■ **Alıntı metin**

▼

Hiç kimse, Mohamed Bouazizi’nin sokakta izinsiz satış yaptığı gerekçesiyle Tunus polisi tarafından sürekli taciz edilmesi ve aşağılanması sonucu kendisini ateşe vermesinin, Tunus devlet başkanı Ben Ali’yi haftalar içinde görevinden eden bir devrimin kıvılcımı olacağını düşünemezdi. Dahası, bölge uzmanları dahi Tunus’ta çıkan bu ayaklanmanın üç ay içinde Mısır, Yemen, Libya ve Bahreyn’e kadar sıçrayacağını öngöremezdi.

▲

■ **Görev kayıtları**
▼

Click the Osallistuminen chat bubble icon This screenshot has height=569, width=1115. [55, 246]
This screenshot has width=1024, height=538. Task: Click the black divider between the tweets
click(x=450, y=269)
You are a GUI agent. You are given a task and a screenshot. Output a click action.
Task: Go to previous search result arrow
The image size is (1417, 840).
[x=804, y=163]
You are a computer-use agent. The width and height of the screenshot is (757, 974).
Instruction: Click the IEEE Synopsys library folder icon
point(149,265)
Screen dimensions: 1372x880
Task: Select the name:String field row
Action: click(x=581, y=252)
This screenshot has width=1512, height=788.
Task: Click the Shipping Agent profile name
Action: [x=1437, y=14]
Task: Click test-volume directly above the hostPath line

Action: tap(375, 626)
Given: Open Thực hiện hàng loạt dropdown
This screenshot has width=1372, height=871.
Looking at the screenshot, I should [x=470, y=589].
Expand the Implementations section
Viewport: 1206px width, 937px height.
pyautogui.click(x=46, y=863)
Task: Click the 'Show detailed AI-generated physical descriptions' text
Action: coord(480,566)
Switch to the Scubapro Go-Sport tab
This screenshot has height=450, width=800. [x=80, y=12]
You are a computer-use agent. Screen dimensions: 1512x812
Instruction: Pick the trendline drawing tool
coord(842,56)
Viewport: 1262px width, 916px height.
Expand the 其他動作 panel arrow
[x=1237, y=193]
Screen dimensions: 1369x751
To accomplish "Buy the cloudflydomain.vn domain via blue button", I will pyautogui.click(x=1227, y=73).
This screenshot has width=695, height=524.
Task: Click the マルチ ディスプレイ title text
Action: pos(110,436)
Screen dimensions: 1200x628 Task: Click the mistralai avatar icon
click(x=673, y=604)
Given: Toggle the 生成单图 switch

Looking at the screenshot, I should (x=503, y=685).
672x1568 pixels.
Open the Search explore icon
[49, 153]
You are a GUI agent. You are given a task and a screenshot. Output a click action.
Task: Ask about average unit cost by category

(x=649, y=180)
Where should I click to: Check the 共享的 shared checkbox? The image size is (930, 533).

▲

■ **Görevler**
1/ Alıntı metne göre Tunus'ta çıkan ayaklanma üç ay içinde hangi ülkelere sıçradı?
2/ Kayıtlarda "size" dizesini içeren bütün satırları topla. Büyük-küçük harf ayrımı gözetilmelidir.

■ **Alıştırma yanıtları**
1/ Mısır, Yemen, Libya ve Bahreyn'e.

2/
The image size is (1417, 840).
Where should I click to: Check the 共享的 shared checkbox? The image size is (930, 533).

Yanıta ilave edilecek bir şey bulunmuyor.